Bald Eagles, while not sighted every day at the lake can be sighted frequently.  Throughout the spring and fall I normally see one or more eagles on most days.



Ospreys are frequent visitors to the lake and can be sighted nearly any day throughout the spring, summer, and fall.  From my observations the prolific bluegills make up the majority of the fish that they catch from the lake.


Horned Grebe's also visit the lake and can be seen diving for fish and perch spawn.  As with the Buffleheads they leave soon after the perch spawn wraps up.


This past autumn I spotted my first ever Coot at the Meadow Grounds while it fed among the reed.


Another regular spring visitor is the handsome little Ruddy Duck, easily recognizable by its stiff upright tail.


Herons, like the Green Heron pictured here and Great Blue Herons stalk the shallows.

And Common Loons arrive in early April feeding heavily before continuing on by mid May and again returning in late October for another short stay.



Red-breasted Merganser typically arrive around mid-April and are the last of the migratory waterfowl to move on, usually staying until the end of May or early June.


Pied-billed Grebes can be spotted both spring a fall with the fall birds typically arriving in early September and staying on well into November.  This little grebe allowed me to follow it along from only a few feet away as it dove in the shallows finally to emerge with a tiny bluegill.


Along with the species previously mentioned I have photographed Common Mergansers, Hooded Mergansers, Northern Shovelers, Red-head's, Ring-necked Ducks, Widgeon, Lesser Scuap, the resident Wood Ducks, Mallards, Canada Geese, Tundra Swans and a River Otter here.

As for the fish, Bluegill, Perch, both Small-mouth and Large-mouth bass, Northern Pike, Musky and Walleye filled the water.  Many local folks as well as some traveling from considerable distances have fished this beautiful mountain lake.

While at the lake I have met persons from as far west at Michigan, as far south as Florida, and as far east as Germany and seldom was I there that there wasn't others enjoying it as well.  But sadly it will all come to an end soon.

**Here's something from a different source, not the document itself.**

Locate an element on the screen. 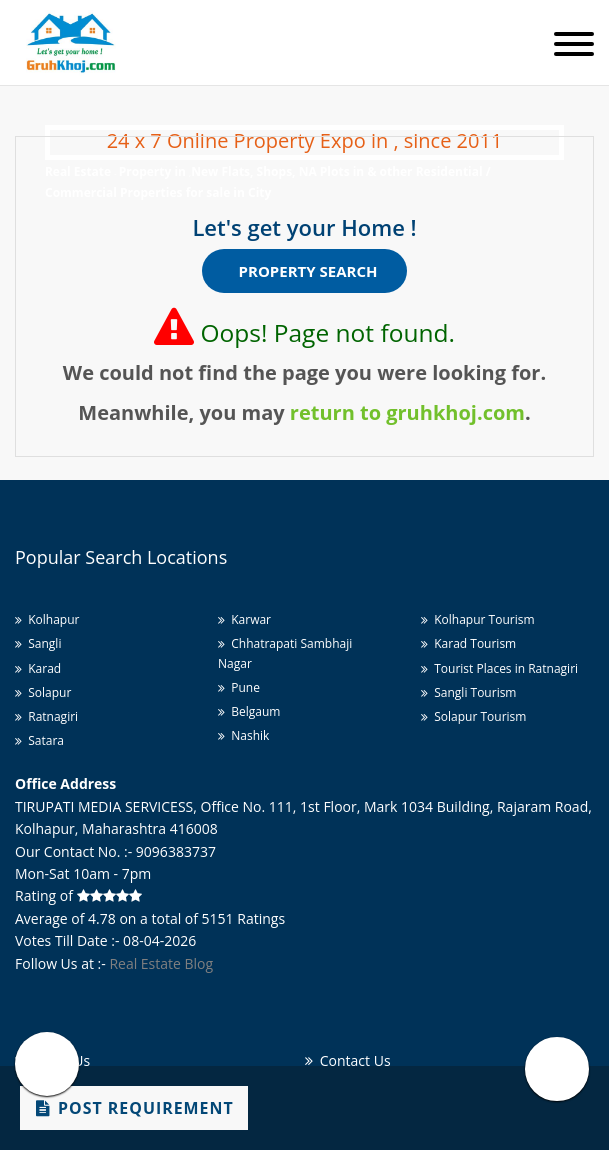 The image size is (609, 1150). Karad is located at coordinates (38, 668).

The dam recently was classified by Pennsylvania DEP as a high-hazard dam and the Pennsylvania Fish and Boat Commission's has announced that starting next week they will drain the lake.  The draw-down will take 2 to 3 months to complete depending upon weather conditions with a fish recovery and transfer planned.  With no funding in place for dam repairs or replacement and the PFBC in a tight financial situation, the lake bed will sit empty until if /when funds become available.

Sadly we will loose the only lake in the county and the wildlife that the lake supports.

7 comments:

PaWingers said...

Great article Coy! I gotta say I also find myself reflecting on certain things and it's spooky when I think it was maybe 40 years ago or more. We're not getting any younger my friend. I also have to comment on the picture of the Green Heron. I'm not real good about abiding to the rule of thirds but when I look at your picture of the Green Heron it reinforces the fact that the rule has some merit. Great pics.

Elaine said...

Even though it is a man-made lake it is a beautiful spot, and a wonderful place for wildlife. What a shame to lose such a well-used recreation spot. Your collection of photos is gorgeous, especially the Green Heron shot and the Pied-billed Grebe.

Montanagirl said...

Love your photos. Such a nice collection of birds. It's too bad about losing the lake. How sad.

Lindsjö taxar said...

Great post with beautiful pictures and your text, very interesting to read....you write good.

bailey-road.com said...

Gorgeous photos!

Jim Borden said...

Sad to hear this. In these times we need to have our Government doing everything they can to preserve nature. Certainly the gas windfall money should be of help-but legislature argues about it and lets things like this happen

Arija said...

What a terrible money based tragedy for the wildlife. So sad to see a wonderful place like that just disappear from the landscape, cutting such a large part of your accustomed joy of nature out of your life and many other's as well.